Required tasks:
**A)** Write out the passage of the Bando de Surunyo text starting at "Hugo Sanches is" and ending at "in Porto (ESMAE).".
**B)** According to the Bando de Surunyo text, at which faculty and university did Hugo Sanches complete his Doctorate in Musical Studies?
**C)** Proceed with the Bando de Surunyo text, picking up right after its final sentence.

The intimate relationship between sound and word that emerges in the music of the turn of the seventeenth century is the primary focus of Bando de Surunyo's approach to the study and interpretation of this repertoire. Sound would put itself at the service of text, conveying, illustrating and enhancing its poetic and affective content. The efficient and eloquent transmission of this content in its multiple readings and functions – literal, theatrical, historical, symbolic, religious, political and philosophical – constitutes the basis for the construction of an interpretive conception that today still pursues the same objective as music did then: to entertain and move the public through the word, the gesture and sound. The whole project therefore assumes a broad aesthetic and communicative scope through which, making use of interpretive practices and historical sonorities, it aims to create an artistic object which is pertinent and meaningful and which makes an impact on the public of today.
Bando de Surunyo has played concerts from the north to the south of Portugal and abroad, including: The 4th, 5th, 6th, 7th and 8th editions of the musicological conferences Mundos e Fundos (Coimbra, Portugal, 2015-2019); the 2nd Portingaloise International Festival of Early Music and Dance (Vila Nova de Gaia, Portugal, 07/2016); the 5th Festival of Early Music Sons Antigos a Sul (Lagos, Portugal, 08/2016); the 3rd International Guitar Festival of Lagoa (Lagoa, Portugal, 09/2016); MusiCórdia MMXVI and MMXVIII (Esposende, Portugal, 2016 and 2018); Cultura Viva – Fundação Manuel António da Mota (Porto, Portugal, 12/2016); the 3rd International Guitar Festival of Braga (Braga, Portugal, 02/2017); Sons do Caminho (Caminha, Portugal, 04/2017); the 9th Discoveries Festival (Lagos, Portugal, 05/2017); the International Forum Gaia Todo um Mundo (Vila Nova de Gaia, Portugal, 06/2017); Festival CA Noroeste ao Vivo (Ponte da Barca, Portugal, 03/2018); the baroque music series Música em SI Maior (2018 and 2019 seasons, in Loures, Portugal); the concert Dia Especial de Natal Euroradio / Antena 2 with worldwide radio broadcast (Lisbon, 12/2018); the 1st Barroque Music Series (Cambados, Spain, 08/2019); the 8th Abvlensis International Festival of Early Music (Ávila, Spain, 08/2019); International Meetings of Early Music in Loulé – Francisco Rosado (Loulé, Portugal, 10/2019); Autumn Festivals (Aveiro and Águeda, Portugal, 11/2019); and Sons da Cidade (Coimbra, Portugal, 06/2020).

Hugo Sanches

Hugo Sanches is fascinated by music from the 16th and 17th centuries, both its interpretive practice and its aesthetic and philosophical theory and thought. He completed his Doctorate in Musical Studies in 2019 at the Faculty of Letters of the University of Coimbra (FLUC) with distinction and commendation. He also has a master’s and bachelor’s degree in early music from the School of Music and Performing Arts in Porto (ESMAE).

Provided information:

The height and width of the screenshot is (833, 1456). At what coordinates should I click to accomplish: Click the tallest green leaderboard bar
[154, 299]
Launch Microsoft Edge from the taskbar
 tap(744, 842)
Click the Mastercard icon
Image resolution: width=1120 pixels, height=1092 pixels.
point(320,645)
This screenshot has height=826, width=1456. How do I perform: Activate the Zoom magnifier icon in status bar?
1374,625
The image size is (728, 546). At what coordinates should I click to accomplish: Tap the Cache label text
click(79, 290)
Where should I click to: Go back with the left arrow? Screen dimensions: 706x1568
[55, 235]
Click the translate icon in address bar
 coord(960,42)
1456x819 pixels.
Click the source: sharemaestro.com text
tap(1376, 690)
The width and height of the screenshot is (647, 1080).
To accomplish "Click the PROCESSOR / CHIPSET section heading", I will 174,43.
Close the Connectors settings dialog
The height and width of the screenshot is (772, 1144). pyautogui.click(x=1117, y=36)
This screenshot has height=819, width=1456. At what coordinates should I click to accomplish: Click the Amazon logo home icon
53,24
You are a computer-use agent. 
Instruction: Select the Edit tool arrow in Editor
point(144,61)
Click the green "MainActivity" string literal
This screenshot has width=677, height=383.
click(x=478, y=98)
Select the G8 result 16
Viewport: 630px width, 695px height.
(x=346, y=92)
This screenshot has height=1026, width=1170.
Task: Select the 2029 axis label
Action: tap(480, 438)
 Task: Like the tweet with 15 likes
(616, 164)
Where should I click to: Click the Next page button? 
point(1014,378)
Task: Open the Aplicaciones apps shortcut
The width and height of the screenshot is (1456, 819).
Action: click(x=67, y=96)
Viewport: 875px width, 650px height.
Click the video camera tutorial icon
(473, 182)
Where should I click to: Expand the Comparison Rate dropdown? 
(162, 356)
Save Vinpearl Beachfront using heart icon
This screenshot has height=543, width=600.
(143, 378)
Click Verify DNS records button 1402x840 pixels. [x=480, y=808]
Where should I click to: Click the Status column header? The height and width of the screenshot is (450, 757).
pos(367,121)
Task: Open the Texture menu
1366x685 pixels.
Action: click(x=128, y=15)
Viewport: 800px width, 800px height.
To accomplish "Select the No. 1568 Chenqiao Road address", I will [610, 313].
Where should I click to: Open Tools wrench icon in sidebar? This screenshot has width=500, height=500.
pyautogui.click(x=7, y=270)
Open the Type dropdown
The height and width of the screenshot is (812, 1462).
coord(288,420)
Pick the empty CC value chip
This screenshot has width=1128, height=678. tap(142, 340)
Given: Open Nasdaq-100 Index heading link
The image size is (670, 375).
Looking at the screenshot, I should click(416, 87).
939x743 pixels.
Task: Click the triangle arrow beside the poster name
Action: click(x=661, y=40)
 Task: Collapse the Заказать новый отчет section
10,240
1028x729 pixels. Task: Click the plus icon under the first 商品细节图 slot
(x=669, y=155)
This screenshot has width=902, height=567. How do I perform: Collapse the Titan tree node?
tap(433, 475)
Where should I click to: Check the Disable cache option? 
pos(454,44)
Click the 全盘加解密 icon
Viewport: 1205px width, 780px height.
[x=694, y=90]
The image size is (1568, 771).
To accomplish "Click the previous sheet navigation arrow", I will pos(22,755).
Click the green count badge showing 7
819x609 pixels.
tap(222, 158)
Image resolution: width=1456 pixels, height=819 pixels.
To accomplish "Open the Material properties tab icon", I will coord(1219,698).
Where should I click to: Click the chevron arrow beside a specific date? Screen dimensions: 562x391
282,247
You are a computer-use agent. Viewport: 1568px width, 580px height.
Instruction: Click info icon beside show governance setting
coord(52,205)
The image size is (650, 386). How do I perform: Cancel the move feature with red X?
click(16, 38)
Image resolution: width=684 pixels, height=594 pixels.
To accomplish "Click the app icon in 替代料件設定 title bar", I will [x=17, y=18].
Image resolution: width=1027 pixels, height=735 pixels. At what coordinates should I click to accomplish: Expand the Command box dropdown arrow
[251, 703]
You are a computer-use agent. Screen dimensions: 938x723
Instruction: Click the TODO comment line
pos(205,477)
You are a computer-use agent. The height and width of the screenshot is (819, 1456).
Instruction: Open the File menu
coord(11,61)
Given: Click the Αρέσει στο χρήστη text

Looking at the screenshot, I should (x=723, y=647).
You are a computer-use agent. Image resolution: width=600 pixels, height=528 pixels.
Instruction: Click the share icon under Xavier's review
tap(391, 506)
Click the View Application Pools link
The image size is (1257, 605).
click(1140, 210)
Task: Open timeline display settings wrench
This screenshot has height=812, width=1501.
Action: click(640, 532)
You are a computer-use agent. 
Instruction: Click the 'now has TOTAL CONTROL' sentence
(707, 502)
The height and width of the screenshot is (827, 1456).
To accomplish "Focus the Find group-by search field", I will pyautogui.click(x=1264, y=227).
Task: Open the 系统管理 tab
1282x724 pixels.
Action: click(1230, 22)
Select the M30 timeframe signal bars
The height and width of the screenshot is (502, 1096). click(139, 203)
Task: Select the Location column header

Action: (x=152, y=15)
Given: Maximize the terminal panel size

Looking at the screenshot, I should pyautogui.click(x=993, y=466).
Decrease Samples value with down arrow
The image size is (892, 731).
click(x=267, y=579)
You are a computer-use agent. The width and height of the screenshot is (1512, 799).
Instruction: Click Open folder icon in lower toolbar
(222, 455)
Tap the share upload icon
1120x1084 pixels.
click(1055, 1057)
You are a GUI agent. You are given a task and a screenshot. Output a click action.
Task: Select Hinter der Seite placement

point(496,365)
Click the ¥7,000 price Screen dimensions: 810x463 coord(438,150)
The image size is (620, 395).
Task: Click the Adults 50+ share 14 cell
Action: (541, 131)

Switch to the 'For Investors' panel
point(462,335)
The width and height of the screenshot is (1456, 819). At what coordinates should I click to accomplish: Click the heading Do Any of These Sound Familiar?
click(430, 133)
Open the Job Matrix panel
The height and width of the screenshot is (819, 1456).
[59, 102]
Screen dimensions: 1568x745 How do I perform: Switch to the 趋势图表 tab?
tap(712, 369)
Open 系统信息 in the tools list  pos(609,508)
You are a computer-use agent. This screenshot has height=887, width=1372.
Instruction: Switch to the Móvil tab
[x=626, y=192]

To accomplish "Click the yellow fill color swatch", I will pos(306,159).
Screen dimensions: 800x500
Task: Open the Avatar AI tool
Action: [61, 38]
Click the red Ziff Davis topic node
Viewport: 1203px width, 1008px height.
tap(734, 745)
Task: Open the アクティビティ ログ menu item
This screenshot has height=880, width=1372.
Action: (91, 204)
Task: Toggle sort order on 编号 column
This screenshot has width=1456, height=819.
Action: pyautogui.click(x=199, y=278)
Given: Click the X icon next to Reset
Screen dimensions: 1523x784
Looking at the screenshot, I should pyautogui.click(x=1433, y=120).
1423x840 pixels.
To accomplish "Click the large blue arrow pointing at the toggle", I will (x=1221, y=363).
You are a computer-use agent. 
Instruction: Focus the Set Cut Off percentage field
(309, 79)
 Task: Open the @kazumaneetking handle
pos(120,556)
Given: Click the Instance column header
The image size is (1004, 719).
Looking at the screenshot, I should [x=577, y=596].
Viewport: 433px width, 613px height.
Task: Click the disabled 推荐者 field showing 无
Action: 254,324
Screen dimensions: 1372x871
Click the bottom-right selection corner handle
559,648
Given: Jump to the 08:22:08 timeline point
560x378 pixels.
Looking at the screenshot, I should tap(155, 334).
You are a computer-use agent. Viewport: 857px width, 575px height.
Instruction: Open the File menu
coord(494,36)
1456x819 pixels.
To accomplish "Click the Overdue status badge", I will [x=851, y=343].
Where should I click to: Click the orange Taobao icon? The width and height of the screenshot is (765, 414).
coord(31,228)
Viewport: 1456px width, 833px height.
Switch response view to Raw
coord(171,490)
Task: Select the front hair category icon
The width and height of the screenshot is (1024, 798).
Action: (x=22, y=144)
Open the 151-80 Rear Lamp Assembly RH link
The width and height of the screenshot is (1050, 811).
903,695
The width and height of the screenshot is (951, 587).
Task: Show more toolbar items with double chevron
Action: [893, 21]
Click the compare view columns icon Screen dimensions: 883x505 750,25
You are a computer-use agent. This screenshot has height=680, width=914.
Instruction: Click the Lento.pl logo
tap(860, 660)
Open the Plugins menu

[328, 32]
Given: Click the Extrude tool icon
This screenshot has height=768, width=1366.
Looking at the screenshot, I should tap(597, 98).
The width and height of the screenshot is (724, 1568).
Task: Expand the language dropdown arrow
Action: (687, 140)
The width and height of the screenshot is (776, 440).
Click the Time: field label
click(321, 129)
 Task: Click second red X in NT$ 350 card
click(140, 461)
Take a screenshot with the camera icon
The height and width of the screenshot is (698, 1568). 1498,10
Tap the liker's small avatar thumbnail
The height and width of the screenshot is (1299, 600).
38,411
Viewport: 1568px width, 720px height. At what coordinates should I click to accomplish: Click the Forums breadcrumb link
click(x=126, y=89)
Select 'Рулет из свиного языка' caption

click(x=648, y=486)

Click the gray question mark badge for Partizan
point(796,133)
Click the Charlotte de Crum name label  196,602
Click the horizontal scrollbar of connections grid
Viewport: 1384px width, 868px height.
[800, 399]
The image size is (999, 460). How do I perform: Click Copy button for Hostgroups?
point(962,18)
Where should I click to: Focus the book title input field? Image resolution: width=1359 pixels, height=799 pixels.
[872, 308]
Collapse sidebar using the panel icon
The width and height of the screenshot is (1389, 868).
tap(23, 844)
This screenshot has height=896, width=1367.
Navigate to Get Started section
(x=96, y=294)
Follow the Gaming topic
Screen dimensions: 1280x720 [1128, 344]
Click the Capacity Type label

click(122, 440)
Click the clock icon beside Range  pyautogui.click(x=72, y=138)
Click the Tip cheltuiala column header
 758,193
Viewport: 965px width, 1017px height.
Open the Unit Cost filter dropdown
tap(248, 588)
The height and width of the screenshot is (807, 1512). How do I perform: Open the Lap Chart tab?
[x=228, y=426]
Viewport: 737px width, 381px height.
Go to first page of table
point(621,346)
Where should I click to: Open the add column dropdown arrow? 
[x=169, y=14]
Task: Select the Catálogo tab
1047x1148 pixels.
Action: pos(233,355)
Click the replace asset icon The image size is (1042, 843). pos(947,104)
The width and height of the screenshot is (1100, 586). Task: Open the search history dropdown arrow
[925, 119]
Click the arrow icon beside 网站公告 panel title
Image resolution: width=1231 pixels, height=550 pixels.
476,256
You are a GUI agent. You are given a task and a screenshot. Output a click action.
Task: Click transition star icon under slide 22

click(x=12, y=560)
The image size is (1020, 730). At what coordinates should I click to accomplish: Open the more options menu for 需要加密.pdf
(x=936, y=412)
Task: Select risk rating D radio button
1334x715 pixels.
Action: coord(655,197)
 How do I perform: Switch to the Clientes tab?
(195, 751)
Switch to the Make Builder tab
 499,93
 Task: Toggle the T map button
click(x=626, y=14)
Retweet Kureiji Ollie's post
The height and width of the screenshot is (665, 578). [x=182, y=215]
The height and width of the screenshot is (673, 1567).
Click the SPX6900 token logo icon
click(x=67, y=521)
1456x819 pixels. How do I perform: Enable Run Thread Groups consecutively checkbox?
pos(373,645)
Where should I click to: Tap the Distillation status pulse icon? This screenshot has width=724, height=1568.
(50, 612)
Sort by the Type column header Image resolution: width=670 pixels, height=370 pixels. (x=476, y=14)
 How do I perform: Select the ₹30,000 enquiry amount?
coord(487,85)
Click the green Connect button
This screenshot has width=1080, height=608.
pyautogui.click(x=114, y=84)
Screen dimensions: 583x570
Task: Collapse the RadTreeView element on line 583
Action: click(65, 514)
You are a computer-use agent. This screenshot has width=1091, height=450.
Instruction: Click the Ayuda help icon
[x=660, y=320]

The results:
**A)**
Hugo Sanches is fascinated by music from the 16th and 17th centuries, both its interpretive practice and its aesthetic and philosophical theory and thought. He completed his Doctorate in Musical Studies in 2019 at the Faculty of Letters of the University of Coimbra (FLUC) with distinction and commendation. He also has a master’s and bachelor’s degree in early music from the School of Music and Performing Arts in Porto (ESMAE).

**B)** The Faculty of Letters of the University of Coimbra (FLUC).

**C)**
He is a professor at ESMAE, where he teaches historical interpretive theory and practice, lute, chamber music and basso continuo. He is also a visiting lecturer at FLUC.
He has collaborated and recorded with various national and international groups specialised in renaissance and baroque music, such as Arte Mínima, Casa da Música's Baroque Orchestra, Sete Lágrimas, Orquestra Vigo 430, Ensemble Norte do Sul, Venice Baroque Orchestra and Os Músicos do Tejo, among others. He has performed in festivals and series such as Espinho International Music Festival (Portugal), La Folle Journée, Úbeda and Baeza Early Music Festival (Spain), Abvlensis Festival (Spain), International Meetings of Early Music in Loulé (Portugal), Terras sem Sombra Festival (Portugal), Madeira International Music Festival (Portugal), Música em São Roque (Portugal), Via Stellae Festival (Galicia), Stockholm Early Music Festival (Sweden), Mozart Rovereto Festival (Italy) and Sablé Festival (France), among others.
In the field of contemporary music he has débuted and recorded works by composers such as João Madureira, Ivan Moody, Andrew Smith (all with the ensemble Sete Lágrimas) and Dimitris Andrikopoulos. 
Since March 2013, he has been a researcher at the Centre of Classical and Humanistic Studies at FLUC, where he studies and publishes works from the Portuguese musical repertoire of the 17th century.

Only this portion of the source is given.